───── Estratto fornito
Quando un algoritmo trasferisce gli insegnanti

da la Repubblica

Quando un algoritmo trasferisce gli insegnanti

Maria Pia Veladiano – Aver negato fino all’ultimo le irregolarità è stato controproducente E aver fatto tutto in corsa è stato un errore enorme

Il problema non è il fatto di trasferirsi. Gli insegnanti ( come tutti i dipendenti della pubblica amministrazione in Italia) sanno di dover andare esattamente dove il lavoro c’è e lo hanno sempre fatto. Si studiavano le graduatorie provinciali, vedevano dove i posti c’erano e presentavano le domande di messa a disposizione o di trasferimento. Talmente normale era e talmente frequente, che a scadenza regolare i politici fedeli all’epica narrazione del “ padrone in casa nostra” gridavano all’invasione e alzavano argini: aggiornamento delle graduatorie ogni tre anni anziché due, niente assegnazione provvisoria per cinque anni ai trasferiti al Nord e così via.

Quel che oggi capita è che una procedura farraginosa, continuamente corretta in corso d’opera, talmente complicata da non permettere un giusto accompagnamento da parte delle amministrazioni periferiche ( Uffici scolastici territoriali, basta andare sui siti e vedere, le rettifiche sono più numerose delle circolari) e soprattutto non limpida ha creato situazioni da un lato inattese e dall’altro improvvise. Spesso si tratta di trasferirsi da un giorno all’altro.
Fino a dove la procedura è stata trasparente è apparsa spesso ingiusta. Ad esempio la scelta di favorire nei trasferimenti i docenti dell’ultimo concorso rispetto ai “ precari storici” immessi in ruolo in virtù della sentenza dell’Unione Europea che obbligava l’Italia ad assumerli ha creato situazioni di docenti con punteggi bassi assunti vicino a casa o comunque nella regione in cui avevano vinto il concorso e altri con punteggi di servizio altissimi costretti a trasferirsi.
──────────
───── Sezione dati
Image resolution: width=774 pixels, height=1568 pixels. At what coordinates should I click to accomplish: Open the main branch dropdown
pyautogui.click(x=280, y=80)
──────────
Compiti da svolgere:
A) Secondo l'articolo sui trasferimenti degli insegnanti, perché la procedura, là dove è stata trasparente, è apparsa spesso ingiusta? Rispondi in una, due o tre frasi.
B) Prosegui l'articolo sui trasferimenti degli insegnanti a partire dall'ultima frase riportata.

Soluzioni degli esercizi:
A) Perché nei trasferimenti ha favorito i docenti dell'ultimo concorso rispetto ai "precari storici", immessi in ruolo in virtù della sentenza dell'Unione Europea. Così docenti con punteggi bassi sono stati assunti vicino a casa o nella regione del concorso, mentre altri con punteggi di servizio altissimi sono stati costretti a trasferirsi.

B)
Potere delle parole. “ Precari storici” sembra sottintendere un peccato originale, una specie di incapacità a diventare docenti. In realtà nelle Graduatorie ad esaurimento ( le Gae) c’era di tutto: docenti immensi, con competenze, vicepresidi da anni, titolari di progetti, funzioni strumentali, che però avevano avuto la sfortuna di non incrociare un concorso, o di non arrivare al concorso in posizione utile. E certo, c’erano anche docenti per caso, senza arte né passione, che avevano tenuto la scuola come via di scampo, sissamai. In questo senso lo svuotamento delle Gae è stata la più grande, generalizzata, non selezionata assunzione di massa della scuola italiana.
Poi è arrivato l’impenetrabile algoritmo del ministero che ha impenetrabilmente deciso i trasferimenti. Ancora il potere delle parole: la matematica al posto del latinorum. Impossibile seguire il percorso dell’algoritmo che ha portato docenti a centinaia di chilometri da casa a insegnare su classi di concorso per le quali le scuole vicino a casa stanno chiamando supplenti. Parlare di deportazione è dissennato sempre. E ancora il potere delle parole ha permesso lo scatenarsi della peggiore demagogia.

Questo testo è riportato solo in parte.